>> START PAGE

# Homemade Bottle Filler



## RegionRat (Nov 30, 2012)

I did a little scrounging around the garage and found all the parts I needed to make the stand. The nozzle was ordered online. I think I have around $60 to $70 invested and a couple hours time. 


I plan on using it to bottle some Sparkling Hard Cider tomorrow.


----------



## Redtrk (Nov 30, 2012)

Looks good and let us know how it works!


----------



## dan69man (Nov 30, 2012)

RegionRat said:


> I did a little scrounging around the garage and found all the parts I needed to make the stand. The nozzle was ordered online. I think I have around $60 to $70 invested and a couple hours time.
> 
> I plan on using it to bottle some Sparkling Hard Cider tomorrow.



Sweet!!!!!!!


----------



## DirtyDawg10 (Dec 10, 2012)

Looking good! So how'd it work out for you?


----------



## RegionRat (Dec 10, 2012)

DirtyDawg10 said:


> Looking good! So how'd it work out for you?



It works like a champ. I bottle a batch of hard cider with no problems.

>> END PAGE
>> START ROWS

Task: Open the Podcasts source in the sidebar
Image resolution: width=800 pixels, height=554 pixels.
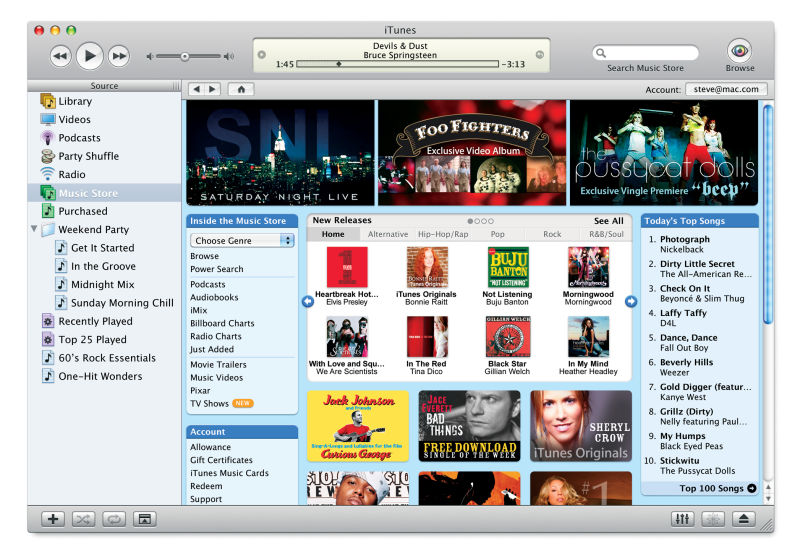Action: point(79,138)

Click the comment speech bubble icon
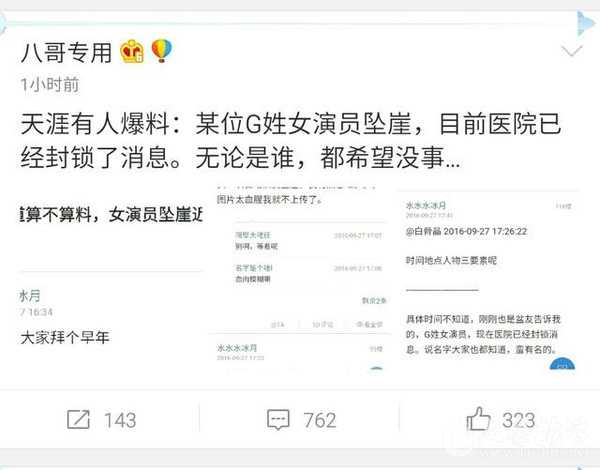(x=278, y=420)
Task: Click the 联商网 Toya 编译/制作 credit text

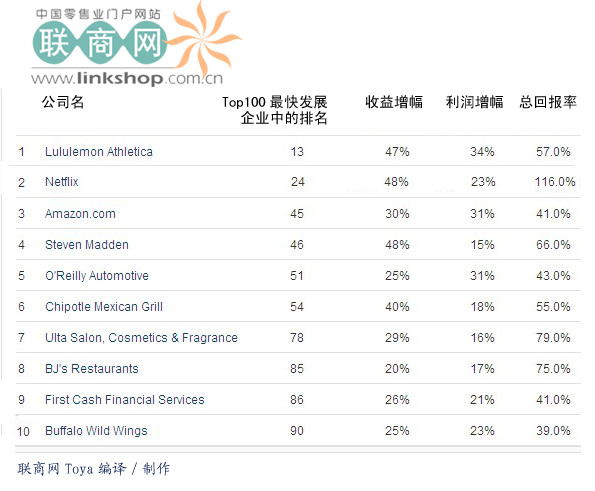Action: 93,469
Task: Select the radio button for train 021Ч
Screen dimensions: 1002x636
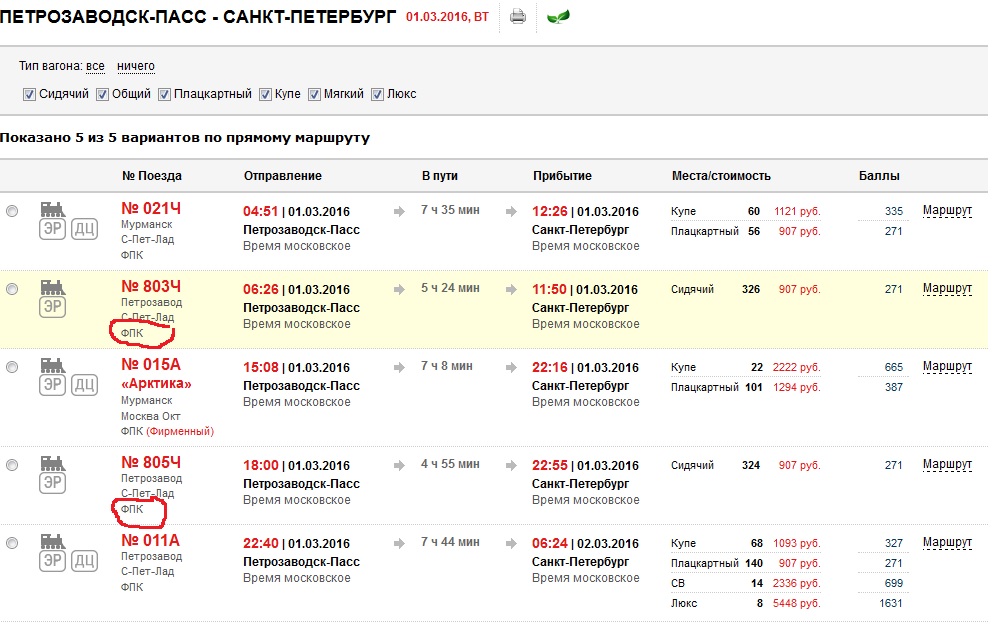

>> END ROWS
>> START ROWS

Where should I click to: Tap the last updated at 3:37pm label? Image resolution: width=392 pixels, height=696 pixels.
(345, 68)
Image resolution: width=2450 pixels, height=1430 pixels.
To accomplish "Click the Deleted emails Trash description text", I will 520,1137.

>> END ROWS

### OBJECTIVES
(1) Name every user who posted in the bottle filler thread, listing each one once.
(2) According to the bottle filler thread, about how much money did RegionRat put into the project?
(3) Carry on the bottle filler forum thread from its last post.
The records have nothing to do with the bottle filler thread.

### RESULTS OF THE EXERCISE
(1) RegionRat, Redtrk, dan69man, DirtyDawg10

(2) Around $60 to $70.

(3)
I have to do a little tweaking. I have to make some kind of stop so the bottles are centered under the nozzle. I have found while messing around just filling bottles with water there is an optimal place to get the least amount of product sucked into the overflow. Other then that I am happy

RR


----------



## Runningwolf (Dec 10, 2012)

RegionRat said:


> I have found while messing around just filling bottles with water there is an optimal place to get the least amount of product sucked into the overflow.
> RR


 
I've found controlling the vacuum was the best way to that. Are you using a Harbor Freight vacuum pump?


----------



## RegionRat (Dec 10, 2012)

Runningwolf said:


> I've found controlling the vacuum was the best way to that. Are you using a Harbor Freight vacuum pump?



The pump I am using is a SCHUCO-VAC 130. I got it used off of Ebay for under $60 delivered. It pulls a good vacuum. If not the pump head can be rebuild. So I was not afraid buying one used. 

As for filling. Playing with the vacuum does help when filling.Too much vacuum and the wine hits the bottle hard and splashes back and get sucked up into the overflow. I also did notice the way liquid splashes while coming out of the nozzle matters a little. The position of the opening where the liquid flows in relationship of the inside wall of the bottle makes a subtle difference, so moving the bottle back or forward can reduce that splashing

RR.


----------



## DirtyDawg10 (Dec 10, 2012)

Glad to hear it worked out!


----------



## twistedvine (Dec 29, 2012)

very nice work


----------



## Teamsterjohn (Dec 30, 2012)

That is very nice. You should start selling them on here?


----------



## RegionRat (Dec 31, 2012)

Teamsterjohn said:


> That is very nice. You should start selling them on here?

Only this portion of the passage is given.